Kai Gustavsen, the Indoor Climate Chief at Norway's Asthma and Allergy Association, advises against sleeping with an open window, especially during colder seasons. Doing so can lead to condensation on the walls, creating a breeding ground for dust mites.
The risk of dust mites depends on the age and insulation of your house. But preventive measures can usually keep these pests at bay.
"Dust mites thrive best in colder, damp rooms with mold," says Gustavsen. Many people who seek advice from the association have discovered mold and poor air quality in their homes, particularly in older rental properties.
Increased humidity in the home can also create favorable conditions for dust mites. According to the Asthma and Allergy Association, high heat and extreme cold can kill dust mites.
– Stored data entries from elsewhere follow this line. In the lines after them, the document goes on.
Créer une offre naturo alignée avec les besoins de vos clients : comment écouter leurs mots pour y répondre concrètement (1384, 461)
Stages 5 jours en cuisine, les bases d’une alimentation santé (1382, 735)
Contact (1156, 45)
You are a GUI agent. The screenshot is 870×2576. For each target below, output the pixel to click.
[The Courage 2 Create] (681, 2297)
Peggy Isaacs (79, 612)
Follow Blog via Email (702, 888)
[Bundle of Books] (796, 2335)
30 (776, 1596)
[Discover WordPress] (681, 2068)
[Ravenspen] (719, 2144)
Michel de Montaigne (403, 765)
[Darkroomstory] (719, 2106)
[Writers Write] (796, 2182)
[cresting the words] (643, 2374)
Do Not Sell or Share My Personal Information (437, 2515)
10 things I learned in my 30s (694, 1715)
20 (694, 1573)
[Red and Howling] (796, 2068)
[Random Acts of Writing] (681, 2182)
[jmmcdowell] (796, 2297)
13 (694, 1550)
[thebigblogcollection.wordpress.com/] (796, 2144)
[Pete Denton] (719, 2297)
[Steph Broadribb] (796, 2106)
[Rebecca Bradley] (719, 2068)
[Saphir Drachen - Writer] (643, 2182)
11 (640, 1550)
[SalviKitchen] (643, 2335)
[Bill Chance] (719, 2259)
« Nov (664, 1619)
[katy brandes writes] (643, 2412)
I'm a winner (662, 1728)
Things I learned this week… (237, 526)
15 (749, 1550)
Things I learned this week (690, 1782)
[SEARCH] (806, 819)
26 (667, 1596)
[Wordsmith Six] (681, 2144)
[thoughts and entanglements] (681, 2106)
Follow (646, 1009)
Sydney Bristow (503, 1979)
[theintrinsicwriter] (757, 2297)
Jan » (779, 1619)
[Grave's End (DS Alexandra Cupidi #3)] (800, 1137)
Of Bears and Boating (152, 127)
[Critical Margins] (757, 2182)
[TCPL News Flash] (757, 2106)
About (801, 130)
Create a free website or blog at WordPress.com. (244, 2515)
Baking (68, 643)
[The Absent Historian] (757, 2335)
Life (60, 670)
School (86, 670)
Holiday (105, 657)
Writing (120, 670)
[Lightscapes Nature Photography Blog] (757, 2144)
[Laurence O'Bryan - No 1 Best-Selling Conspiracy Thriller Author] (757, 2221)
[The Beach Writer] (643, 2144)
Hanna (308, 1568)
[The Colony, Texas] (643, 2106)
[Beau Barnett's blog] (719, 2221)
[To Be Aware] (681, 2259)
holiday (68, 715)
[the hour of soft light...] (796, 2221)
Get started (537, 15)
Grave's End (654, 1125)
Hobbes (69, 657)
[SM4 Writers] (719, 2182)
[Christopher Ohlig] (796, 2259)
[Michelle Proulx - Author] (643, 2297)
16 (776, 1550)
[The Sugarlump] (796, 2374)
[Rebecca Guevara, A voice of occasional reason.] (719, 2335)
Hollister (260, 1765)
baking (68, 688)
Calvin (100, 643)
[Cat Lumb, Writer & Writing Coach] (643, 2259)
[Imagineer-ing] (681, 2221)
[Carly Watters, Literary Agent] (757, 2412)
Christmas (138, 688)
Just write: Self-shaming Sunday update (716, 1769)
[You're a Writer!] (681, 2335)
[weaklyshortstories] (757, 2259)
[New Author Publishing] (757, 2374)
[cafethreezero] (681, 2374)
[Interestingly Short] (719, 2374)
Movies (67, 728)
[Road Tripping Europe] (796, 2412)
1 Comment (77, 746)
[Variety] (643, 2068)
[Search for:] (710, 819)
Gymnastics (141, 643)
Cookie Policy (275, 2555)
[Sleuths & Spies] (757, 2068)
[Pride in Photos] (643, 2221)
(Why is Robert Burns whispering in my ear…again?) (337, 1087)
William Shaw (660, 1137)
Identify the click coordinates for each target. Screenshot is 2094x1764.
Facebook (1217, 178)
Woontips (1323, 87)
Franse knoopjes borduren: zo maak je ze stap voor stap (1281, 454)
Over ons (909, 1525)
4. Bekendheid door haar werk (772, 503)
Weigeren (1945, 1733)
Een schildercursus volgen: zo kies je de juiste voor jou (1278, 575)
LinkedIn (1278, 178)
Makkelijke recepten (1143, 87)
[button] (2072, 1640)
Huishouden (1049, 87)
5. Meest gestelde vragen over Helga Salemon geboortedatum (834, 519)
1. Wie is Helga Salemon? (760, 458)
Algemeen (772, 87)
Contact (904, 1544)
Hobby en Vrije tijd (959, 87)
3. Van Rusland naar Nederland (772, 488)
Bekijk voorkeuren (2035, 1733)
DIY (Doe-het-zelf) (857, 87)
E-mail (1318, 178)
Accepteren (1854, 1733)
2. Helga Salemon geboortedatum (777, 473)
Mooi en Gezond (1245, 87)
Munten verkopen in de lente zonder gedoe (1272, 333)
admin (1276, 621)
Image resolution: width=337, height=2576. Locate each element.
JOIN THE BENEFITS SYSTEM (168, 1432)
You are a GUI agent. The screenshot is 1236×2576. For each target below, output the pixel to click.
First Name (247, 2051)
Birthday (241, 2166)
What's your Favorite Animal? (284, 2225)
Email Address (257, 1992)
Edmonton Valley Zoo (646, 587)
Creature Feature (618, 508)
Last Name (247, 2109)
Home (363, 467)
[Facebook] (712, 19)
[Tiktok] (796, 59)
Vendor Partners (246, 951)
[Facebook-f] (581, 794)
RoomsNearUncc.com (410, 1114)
Dry heat at 50 degrees Celsius can kill dust mites in 20 minutes and their eggs within hours. On the other hand, moist heat kills them almost instantly. Therefore, washing bedding at 60 degrees is an effective way to eliminate them.
Ventilating your bedding outdoors in freezing temperatures is not very effective against dust mites, as it requires temperatures as low as -70 degrees to kill them. Signs of increased humidity or poor ventilation in the home include condensation on windows and peeling paint around window frames.
So, should you keep your home well-ventilated all day? The answer is no.
During winter, the cold outdoor air meeting the warm indoor air can lead to condensation in some areas of the home. Mold can usually be prevented by ensuring that furniture and beds have an air gap between them and the wall, preventing stagnant air.